:: Given instruction ::
Can you copy out, word for word, the stretch from the start of the records through the line that contains "Action: coord(562,494)"?

Target pointing data
+ + +

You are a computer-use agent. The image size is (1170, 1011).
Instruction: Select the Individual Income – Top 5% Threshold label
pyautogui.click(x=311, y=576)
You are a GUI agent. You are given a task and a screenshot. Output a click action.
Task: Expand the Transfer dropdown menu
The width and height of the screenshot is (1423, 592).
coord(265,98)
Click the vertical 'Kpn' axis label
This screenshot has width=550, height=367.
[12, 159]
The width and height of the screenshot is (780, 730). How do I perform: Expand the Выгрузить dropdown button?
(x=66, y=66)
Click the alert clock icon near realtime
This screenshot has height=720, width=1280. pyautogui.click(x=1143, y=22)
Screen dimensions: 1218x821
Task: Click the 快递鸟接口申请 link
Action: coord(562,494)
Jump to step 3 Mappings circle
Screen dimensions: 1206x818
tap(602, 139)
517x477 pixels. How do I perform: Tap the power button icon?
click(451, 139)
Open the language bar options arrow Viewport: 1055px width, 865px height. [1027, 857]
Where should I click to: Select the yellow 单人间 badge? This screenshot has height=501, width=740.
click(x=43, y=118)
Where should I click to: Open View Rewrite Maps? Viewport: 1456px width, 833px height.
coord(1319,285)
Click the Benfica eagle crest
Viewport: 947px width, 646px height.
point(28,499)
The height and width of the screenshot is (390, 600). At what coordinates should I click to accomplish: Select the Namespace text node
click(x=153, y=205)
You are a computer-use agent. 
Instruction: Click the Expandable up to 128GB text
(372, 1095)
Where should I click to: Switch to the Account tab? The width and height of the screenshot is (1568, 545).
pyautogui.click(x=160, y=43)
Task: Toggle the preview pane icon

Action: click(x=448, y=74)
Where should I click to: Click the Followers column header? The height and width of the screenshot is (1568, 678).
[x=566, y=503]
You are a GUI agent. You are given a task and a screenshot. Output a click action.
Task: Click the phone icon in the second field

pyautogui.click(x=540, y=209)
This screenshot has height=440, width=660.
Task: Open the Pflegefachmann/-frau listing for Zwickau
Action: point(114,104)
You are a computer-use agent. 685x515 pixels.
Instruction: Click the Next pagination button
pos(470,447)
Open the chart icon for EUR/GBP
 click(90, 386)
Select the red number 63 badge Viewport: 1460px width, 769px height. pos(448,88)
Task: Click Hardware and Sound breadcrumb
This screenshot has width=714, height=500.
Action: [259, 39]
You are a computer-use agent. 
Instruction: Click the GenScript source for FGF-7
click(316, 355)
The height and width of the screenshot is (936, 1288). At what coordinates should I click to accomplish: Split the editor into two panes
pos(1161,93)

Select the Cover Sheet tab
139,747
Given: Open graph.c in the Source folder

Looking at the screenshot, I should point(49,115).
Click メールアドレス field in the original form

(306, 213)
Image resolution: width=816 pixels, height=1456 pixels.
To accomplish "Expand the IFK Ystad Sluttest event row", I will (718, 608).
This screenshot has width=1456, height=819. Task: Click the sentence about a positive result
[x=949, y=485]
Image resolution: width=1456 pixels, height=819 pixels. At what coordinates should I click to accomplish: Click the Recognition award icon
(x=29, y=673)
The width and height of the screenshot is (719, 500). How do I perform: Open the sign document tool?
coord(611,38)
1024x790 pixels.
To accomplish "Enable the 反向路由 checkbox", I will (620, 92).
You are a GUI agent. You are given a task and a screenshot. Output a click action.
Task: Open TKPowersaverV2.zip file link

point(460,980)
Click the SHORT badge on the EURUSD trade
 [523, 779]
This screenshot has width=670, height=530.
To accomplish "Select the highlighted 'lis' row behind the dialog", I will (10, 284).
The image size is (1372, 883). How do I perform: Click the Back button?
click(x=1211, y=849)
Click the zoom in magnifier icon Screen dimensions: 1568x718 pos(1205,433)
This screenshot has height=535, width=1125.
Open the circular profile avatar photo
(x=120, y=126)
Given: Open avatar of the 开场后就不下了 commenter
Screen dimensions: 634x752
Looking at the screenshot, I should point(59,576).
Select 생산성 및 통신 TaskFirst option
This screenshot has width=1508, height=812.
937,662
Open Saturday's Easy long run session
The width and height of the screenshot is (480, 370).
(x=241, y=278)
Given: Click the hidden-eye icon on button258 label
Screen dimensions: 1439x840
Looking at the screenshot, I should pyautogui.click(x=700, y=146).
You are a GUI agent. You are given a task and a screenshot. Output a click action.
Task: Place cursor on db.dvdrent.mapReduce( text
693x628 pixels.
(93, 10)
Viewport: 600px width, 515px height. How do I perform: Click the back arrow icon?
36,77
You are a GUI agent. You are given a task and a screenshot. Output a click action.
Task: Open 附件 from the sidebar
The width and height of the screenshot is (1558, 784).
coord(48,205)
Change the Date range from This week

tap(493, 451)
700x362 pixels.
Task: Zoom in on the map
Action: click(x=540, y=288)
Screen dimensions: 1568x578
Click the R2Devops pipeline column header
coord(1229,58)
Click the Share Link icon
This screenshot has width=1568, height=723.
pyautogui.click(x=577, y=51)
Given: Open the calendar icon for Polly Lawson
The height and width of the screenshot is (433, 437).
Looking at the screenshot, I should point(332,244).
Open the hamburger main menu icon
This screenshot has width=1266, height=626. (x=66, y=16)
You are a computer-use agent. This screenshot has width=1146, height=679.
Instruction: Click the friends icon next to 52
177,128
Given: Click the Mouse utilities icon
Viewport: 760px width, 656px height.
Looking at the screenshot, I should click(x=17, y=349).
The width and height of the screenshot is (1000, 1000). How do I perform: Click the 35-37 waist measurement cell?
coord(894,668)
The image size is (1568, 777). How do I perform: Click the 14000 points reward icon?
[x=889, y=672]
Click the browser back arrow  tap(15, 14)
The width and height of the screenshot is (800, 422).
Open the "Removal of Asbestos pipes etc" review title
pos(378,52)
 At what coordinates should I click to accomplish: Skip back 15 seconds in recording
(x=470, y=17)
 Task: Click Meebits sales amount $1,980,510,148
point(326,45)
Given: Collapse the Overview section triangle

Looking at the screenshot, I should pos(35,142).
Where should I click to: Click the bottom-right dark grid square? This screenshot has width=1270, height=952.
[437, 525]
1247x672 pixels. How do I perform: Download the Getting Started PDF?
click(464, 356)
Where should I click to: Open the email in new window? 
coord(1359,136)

+ + +

:: Written response ::
You are a computer-use agent. The image size is (1170, 1011).
Instruction: Select the Individual Income – Top 5% Threshold label
pyautogui.click(x=311, y=576)
You are a GUI agent. You are given a task and a screenshot. Output a click action.
Task: Expand the Transfer dropdown menu
The width and height of the screenshot is (1423, 592).
coord(265,98)
Click the vertical 'Kpn' axis label
This screenshot has width=550, height=367.
[12, 159]
The width and height of the screenshot is (780, 730). How do I perform: Expand the Выгрузить dropdown button?
(x=66, y=66)
Click the alert clock icon near realtime
This screenshot has height=720, width=1280. pyautogui.click(x=1143, y=22)
Screen dimensions: 1218x821
Task: Click the 快递鸟接口申请 link
Action: coord(562,494)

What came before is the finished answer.